Would you please copy each line below that includes the string "computer"?
DATA LISTING below:
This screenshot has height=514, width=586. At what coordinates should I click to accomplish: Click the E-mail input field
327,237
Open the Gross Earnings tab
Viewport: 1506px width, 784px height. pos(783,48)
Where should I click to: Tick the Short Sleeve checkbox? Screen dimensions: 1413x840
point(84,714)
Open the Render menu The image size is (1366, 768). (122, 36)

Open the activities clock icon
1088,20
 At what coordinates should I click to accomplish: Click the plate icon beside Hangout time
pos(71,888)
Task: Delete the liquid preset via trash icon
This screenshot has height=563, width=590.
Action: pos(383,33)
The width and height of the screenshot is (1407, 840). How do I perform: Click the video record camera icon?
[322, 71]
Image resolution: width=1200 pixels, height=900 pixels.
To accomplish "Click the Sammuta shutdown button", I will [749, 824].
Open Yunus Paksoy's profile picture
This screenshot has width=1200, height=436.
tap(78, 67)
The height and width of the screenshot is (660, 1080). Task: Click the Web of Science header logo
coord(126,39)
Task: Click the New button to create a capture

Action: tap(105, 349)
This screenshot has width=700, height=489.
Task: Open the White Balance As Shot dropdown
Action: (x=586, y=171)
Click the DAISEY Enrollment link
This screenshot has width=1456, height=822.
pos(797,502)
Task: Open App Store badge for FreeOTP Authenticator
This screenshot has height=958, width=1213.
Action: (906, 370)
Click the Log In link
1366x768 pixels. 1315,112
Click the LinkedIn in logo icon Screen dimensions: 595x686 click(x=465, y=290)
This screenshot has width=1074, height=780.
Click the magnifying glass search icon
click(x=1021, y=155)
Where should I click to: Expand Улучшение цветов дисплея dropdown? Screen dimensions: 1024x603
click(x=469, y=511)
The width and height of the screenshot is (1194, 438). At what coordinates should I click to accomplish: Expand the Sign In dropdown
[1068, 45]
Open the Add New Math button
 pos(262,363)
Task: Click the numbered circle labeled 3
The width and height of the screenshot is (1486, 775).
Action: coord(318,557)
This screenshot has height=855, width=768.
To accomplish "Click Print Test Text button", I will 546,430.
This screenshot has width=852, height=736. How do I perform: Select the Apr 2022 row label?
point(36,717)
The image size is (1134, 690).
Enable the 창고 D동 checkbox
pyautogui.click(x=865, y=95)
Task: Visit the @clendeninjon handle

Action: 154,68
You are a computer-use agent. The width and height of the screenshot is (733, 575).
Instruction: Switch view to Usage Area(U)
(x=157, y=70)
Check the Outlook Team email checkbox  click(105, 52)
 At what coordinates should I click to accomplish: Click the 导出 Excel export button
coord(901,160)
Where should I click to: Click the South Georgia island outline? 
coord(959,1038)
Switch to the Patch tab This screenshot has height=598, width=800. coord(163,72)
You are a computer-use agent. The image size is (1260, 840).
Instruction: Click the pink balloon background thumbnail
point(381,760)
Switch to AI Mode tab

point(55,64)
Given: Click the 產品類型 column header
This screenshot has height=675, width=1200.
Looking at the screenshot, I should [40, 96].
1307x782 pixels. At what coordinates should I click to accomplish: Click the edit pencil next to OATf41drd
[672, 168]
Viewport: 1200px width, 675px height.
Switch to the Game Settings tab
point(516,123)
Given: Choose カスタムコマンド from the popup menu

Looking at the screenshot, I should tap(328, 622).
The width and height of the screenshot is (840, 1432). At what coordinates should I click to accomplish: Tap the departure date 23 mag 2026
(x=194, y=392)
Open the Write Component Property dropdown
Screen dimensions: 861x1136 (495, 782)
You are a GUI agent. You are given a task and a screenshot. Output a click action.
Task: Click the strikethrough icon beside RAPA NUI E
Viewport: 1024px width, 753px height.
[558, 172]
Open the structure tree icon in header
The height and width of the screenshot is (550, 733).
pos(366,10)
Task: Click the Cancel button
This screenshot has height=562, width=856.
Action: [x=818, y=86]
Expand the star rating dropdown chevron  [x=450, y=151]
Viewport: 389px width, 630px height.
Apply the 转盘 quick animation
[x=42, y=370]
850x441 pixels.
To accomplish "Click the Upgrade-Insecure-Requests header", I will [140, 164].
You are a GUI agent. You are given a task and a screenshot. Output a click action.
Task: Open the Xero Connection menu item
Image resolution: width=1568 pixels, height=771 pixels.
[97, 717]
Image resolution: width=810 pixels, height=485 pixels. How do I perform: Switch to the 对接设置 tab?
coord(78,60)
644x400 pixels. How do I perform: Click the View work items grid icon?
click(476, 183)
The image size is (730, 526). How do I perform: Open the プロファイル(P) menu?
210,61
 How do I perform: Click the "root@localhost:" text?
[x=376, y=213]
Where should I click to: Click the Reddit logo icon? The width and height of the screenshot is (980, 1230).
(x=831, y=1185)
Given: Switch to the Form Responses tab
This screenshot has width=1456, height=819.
End of DATA LISTING.
- [ANSWER TO THIS EXERCISE]
You are a computer-use agent. The width and height of the screenshot is (733, 575).
You are a computer-use agent. The image size is (1260, 840).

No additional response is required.